### Data shown:
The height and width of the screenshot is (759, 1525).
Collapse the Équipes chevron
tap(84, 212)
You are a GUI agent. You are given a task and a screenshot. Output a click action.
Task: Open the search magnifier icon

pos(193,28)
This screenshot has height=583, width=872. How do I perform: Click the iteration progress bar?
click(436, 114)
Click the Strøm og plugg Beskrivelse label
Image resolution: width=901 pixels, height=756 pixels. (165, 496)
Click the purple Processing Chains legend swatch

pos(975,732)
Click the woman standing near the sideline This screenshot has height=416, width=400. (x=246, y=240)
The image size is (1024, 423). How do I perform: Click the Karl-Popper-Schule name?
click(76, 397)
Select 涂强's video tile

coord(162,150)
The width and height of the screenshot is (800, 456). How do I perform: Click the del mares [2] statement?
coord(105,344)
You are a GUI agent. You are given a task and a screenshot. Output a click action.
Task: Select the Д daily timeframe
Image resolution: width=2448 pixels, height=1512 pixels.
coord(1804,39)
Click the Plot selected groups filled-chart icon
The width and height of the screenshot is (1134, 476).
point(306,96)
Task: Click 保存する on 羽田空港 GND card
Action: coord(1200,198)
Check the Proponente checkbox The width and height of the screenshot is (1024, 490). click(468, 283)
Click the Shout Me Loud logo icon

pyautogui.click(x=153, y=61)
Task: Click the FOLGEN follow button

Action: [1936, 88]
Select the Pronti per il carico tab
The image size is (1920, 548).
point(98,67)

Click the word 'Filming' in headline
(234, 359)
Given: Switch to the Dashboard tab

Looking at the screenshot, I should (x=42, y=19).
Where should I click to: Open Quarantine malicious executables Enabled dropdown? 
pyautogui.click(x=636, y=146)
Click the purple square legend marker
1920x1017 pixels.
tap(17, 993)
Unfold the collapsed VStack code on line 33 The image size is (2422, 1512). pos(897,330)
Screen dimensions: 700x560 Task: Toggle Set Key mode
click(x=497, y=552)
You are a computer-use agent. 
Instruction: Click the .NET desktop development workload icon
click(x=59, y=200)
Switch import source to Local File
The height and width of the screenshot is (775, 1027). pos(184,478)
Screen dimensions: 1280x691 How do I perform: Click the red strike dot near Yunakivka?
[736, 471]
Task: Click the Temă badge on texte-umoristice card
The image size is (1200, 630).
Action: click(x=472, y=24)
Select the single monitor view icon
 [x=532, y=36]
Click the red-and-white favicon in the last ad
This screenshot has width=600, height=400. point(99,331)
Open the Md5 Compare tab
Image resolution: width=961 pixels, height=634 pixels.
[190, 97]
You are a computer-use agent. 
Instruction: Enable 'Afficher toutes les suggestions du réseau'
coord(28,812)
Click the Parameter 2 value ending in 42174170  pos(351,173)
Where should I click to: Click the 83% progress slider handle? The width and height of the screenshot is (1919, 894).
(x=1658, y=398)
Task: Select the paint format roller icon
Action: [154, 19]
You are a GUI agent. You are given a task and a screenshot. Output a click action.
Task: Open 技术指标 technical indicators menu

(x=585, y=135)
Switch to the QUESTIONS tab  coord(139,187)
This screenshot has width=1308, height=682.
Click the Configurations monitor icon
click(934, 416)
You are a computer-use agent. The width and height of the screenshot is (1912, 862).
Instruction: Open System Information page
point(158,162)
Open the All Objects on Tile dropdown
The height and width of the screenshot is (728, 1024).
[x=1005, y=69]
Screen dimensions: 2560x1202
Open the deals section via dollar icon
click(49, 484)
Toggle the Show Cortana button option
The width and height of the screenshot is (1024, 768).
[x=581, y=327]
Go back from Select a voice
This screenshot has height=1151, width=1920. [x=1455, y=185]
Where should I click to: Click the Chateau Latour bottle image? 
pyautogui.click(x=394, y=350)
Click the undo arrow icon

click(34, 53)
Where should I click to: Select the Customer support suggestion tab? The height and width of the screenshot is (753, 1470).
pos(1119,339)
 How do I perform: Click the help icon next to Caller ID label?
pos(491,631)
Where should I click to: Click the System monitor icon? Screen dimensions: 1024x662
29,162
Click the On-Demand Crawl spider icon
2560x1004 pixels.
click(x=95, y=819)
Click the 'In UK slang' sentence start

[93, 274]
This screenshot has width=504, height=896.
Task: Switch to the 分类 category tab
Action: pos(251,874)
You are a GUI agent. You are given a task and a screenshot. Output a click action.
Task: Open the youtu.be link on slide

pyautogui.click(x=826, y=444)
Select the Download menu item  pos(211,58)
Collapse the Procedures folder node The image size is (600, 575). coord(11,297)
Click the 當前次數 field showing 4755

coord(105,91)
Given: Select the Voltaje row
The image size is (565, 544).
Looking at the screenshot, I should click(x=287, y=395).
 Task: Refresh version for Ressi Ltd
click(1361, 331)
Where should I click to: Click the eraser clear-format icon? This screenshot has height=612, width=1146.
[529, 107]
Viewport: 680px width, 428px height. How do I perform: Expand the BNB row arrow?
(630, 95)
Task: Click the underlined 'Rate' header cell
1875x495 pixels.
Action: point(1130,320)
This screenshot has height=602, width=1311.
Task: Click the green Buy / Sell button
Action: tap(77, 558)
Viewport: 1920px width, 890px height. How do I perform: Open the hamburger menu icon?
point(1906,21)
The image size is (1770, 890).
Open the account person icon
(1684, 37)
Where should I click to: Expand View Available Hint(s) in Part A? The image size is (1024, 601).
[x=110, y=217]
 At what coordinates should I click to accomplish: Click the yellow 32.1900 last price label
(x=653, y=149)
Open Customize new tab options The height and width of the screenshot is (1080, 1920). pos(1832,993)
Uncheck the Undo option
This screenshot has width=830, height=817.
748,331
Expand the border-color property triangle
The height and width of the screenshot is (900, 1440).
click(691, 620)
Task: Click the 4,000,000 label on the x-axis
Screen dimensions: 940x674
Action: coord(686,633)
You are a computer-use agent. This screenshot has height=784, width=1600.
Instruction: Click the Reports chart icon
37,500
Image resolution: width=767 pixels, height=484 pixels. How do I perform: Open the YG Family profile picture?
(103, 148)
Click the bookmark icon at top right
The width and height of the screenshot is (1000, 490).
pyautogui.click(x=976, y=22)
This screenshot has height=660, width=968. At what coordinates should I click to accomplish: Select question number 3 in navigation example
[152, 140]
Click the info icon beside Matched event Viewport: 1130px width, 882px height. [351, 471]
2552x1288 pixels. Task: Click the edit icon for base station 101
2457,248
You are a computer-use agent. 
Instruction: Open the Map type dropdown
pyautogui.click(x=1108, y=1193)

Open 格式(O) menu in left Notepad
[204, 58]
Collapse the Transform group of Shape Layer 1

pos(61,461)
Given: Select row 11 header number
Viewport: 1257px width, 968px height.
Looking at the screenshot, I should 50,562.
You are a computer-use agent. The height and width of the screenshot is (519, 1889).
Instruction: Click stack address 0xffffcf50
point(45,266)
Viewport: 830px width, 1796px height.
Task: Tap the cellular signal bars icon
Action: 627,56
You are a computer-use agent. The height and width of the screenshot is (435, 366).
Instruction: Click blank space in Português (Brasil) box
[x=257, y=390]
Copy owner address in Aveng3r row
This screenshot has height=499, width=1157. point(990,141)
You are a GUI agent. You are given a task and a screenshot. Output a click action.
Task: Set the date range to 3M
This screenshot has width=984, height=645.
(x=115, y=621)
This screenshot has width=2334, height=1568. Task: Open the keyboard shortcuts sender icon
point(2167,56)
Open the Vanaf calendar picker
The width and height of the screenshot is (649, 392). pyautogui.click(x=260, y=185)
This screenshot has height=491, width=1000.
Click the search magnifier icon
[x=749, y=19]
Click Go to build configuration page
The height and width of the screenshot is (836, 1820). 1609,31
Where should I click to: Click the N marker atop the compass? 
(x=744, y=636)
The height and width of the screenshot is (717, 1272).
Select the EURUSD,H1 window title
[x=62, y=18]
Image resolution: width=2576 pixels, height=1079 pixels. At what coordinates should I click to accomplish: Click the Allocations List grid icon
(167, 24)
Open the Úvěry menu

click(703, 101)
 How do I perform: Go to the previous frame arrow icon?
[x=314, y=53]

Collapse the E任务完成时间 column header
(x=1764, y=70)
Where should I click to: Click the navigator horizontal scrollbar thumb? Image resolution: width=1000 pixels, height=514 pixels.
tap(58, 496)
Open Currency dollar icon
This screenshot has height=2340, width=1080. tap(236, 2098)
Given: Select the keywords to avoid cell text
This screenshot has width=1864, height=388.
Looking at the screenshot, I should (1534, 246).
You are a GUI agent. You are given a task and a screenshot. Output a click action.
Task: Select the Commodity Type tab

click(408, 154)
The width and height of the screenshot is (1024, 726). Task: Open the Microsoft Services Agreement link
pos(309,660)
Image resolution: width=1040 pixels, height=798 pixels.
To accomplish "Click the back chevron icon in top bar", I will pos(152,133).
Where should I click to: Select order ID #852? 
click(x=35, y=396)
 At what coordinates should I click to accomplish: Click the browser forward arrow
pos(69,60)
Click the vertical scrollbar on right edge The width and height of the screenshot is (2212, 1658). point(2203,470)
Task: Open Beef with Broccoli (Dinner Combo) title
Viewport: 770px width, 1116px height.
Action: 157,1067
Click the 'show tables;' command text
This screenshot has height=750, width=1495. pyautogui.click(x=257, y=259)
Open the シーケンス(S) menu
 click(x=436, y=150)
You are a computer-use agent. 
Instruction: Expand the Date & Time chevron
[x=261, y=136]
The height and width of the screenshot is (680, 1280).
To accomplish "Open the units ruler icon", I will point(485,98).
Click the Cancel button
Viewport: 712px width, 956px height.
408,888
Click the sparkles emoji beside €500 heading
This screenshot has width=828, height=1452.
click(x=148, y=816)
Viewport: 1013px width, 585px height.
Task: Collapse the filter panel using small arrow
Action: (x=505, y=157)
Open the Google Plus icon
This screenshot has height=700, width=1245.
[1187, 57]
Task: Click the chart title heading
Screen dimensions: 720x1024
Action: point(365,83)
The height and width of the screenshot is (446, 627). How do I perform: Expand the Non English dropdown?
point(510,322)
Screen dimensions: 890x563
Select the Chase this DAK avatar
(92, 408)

### Exercise instructions:
Please reproduce everything from the start of the items down through the line containing "pyautogui.click(x=153, y=61)", with both ends included and every line unchanged.

### The response:
The height and width of the screenshot is (759, 1525).
Collapse the Équipes chevron
tap(84, 212)
You are a GUI agent. You are given a task and a screenshot. Output a click action.
Task: Open the search magnifier icon

pos(193,28)
This screenshot has height=583, width=872. How do I perform: Click the iteration progress bar?
click(436, 114)
Click the Strøm og plugg Beskrivelse label
Image resolution: width=901 pixels, height=756 pixels. (165, 496)
Click the purple Processing Chains legend swatch

pos(975,732)
Click the woman standing near the sideline This screenshot has height=416, width=400. (x=246, y=240)
The image size is (1024, 423). How do I perform: Click the Karl-Popper-Schule name?
click(76, 397)
Select 涂强's video tile

coord(162,150)
The width and height of the screenshot is (800, 456). How do I perform: Click the del mares [2] statement?
coord(105,344)
You are a GUI agent. You are given a task and a screenshot. Output a click action.
Task: Select the Д daily timeframe
Image resolution: width=2448 pixels, height=1512 pixels.
coord(1804,39)
Click the Plot selected groups filled-chart icon
The width and height of the screenshot is (1134, 476).
point(306,96)
Task: Click 保存する on 羽田空港 GND card
Action: coord(1200,198)
Check the Proponente checkbox The width and height of the screenshot is (1024, 490). click(468, 283)
Click the Shout Me Loud logo icon

pyautogui.click(x=153, y=61)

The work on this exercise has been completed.